Süddeutsche Zeitung

G-20-Treffen in Los Cabos:Schwellenländer helfen Europa

Neue Milliarden für den Kampf gegen die Schuldenkrise: Der IWF kann die Kapazitäten seines Krisenfonds gewaltig aufstocken - dank des Einsatzes von Staaten wie China, Indien, Brasilien und Russland. Beim G-20-Treffen im mexikanischen Los Cabos stellen die Schwellenländer aber auch Forderungen.

Im Tauziehen um die Aufstockung der Krisenmittel des Internationalen Währungsfonds (IWF) haben weitere Staaten konkrete Zusagen gemacht. Insgesamt seien bereits mehr als 450 Milliarden Dollar (rund 357 Milliarden Euro) an neuen Geldern zugesagt worden, erklärte IWF-Chefin Christine Lagarde beim Gipfel der führenden Industrie- und Schwellenländer (G 20) im mexikanischen Los Cabos.

Unter anderem habe China 43 Milliarden Dollar versprochen. Indien, Brasilien, Mexiko und Russland kündigten ihrerseits an, jeweils zehn Milliarden Dollar zur Verfügung stellen zu wollen. Kolumbien, Südafrika, Malaysia, Neuseeland und die Philippinen geben kleinere Summen. China, Indien und Russland gehören neben Brasilien und Südafrika zu den aufstrebenden Schwellenländern, den sogenannten Brics-Staaten.

Diese hatten neue Finanzierungszusagen bisher offengelassen und noch kurz vor dem G-20-Gipfel Bedingungen für ein stärkeres finanzielles Engagement gestellt. Vor allem verlangten sie IWF-Reformen zu ihren Gunsten, um mehr Mitspracherechte beim Währungsfonds zu erhalten. Die USA lehnen eine Mittelaufstockung bislang ab.

Der IWF fordert zusätzliches Geld, um damit in der Schuldenkrise agieren zu können. Die Verdopplung seiner Krisenmittel war bereits im April beschlossen worden. Konkrete Zusagen wurden jedoch - unter anderem von den Eurostaaten, Japan und Saudi-Arabien - zunächst nur über 340 Milliarden Euro gemacht. Davon schultern die Euro-Länder umgerechnet 150 Milliarden Euro. Deutschland steuert über die Bundesbank rund 41,5 Milliarden Euro bei. In Los Cabos erklärten sich laut Lagarde nun zwölf weitere Länder zur Unterstützung bereit. Insgesamt bleiben die Zusagen allerdings unter den von Lagarde geforderten 600 Milliarden Dollar.

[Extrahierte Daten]
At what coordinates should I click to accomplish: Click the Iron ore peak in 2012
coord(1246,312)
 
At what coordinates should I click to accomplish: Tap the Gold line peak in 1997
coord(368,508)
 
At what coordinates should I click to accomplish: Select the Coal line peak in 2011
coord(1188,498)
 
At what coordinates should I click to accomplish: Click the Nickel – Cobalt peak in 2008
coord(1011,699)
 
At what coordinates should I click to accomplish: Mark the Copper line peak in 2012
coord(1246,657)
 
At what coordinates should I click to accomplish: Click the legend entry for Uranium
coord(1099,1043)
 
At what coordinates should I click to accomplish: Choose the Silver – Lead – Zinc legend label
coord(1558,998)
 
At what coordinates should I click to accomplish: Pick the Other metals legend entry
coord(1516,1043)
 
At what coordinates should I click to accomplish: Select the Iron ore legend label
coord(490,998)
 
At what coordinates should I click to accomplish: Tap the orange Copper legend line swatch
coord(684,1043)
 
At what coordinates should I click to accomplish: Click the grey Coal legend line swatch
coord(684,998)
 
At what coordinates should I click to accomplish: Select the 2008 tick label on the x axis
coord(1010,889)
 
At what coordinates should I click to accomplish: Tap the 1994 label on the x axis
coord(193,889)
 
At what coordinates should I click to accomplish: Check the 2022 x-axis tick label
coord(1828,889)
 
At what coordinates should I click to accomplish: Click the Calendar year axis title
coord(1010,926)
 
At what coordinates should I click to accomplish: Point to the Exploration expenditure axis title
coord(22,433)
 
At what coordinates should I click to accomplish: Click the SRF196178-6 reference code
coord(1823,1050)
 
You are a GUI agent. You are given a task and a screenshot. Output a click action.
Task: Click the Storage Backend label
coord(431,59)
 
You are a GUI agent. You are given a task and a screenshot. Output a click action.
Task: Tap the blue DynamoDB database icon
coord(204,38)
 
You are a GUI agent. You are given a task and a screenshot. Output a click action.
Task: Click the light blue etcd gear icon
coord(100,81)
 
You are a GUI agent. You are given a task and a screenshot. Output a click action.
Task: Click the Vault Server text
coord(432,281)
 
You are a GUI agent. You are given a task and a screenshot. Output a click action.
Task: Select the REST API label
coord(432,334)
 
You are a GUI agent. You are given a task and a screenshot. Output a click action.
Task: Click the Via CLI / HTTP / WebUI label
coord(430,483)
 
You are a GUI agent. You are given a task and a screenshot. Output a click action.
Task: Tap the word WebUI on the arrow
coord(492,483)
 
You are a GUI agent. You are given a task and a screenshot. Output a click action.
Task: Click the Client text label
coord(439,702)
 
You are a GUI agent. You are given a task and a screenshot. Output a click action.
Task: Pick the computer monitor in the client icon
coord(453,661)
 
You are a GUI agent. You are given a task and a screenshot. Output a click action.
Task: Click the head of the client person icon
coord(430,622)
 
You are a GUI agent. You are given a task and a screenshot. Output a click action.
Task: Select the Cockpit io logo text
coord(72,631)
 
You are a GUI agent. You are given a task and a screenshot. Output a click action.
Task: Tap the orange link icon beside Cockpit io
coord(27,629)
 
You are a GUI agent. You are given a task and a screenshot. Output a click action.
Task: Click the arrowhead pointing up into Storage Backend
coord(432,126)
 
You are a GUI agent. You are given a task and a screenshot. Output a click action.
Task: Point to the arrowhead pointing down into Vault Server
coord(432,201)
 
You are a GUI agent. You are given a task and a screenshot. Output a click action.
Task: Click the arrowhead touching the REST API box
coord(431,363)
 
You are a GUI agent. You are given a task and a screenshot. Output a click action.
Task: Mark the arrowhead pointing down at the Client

- [Aufgabe]: Gib aus dem Text über das G-20-Treffen in Los Cabos den Abschnitt von „Unter anderem habe“ bis „eine Mittelaufstockung bislang ab.“ wörtlich wieder.

- [Lösung]:
Unter anderem habe China 43 Milliarden Dollar versprochen. Indien, Brasilien, Mexiko und Russland kündigten ihrerseits an, jeweils zehn Milliarden Dollar zur Verfügung stellen zu wollen. Kolumbien, Südafrika, Malaysia, Neuseeland und die Philippinen geben kleinere Summen. China, Indien und Russland gehören neben Brasilien und Südafrika zu den aufstrebenden Schwellenländern, den sogenannten Brics-Staaten.

Diese hatten neue Finanzierungszusagen bisher offengelassen und noch kurz vor dem G-20-Gipfel Bedingungen für ein stärkeres finanzielles Engagement gestellt. Vor allem verlangten sie IWF-Reformen zu ihren Gunsten, um mehr Mitspracherechte beim Währungsfonds zu erhalten. Die USA lehnen eine Mittelaufstockung bislang ab.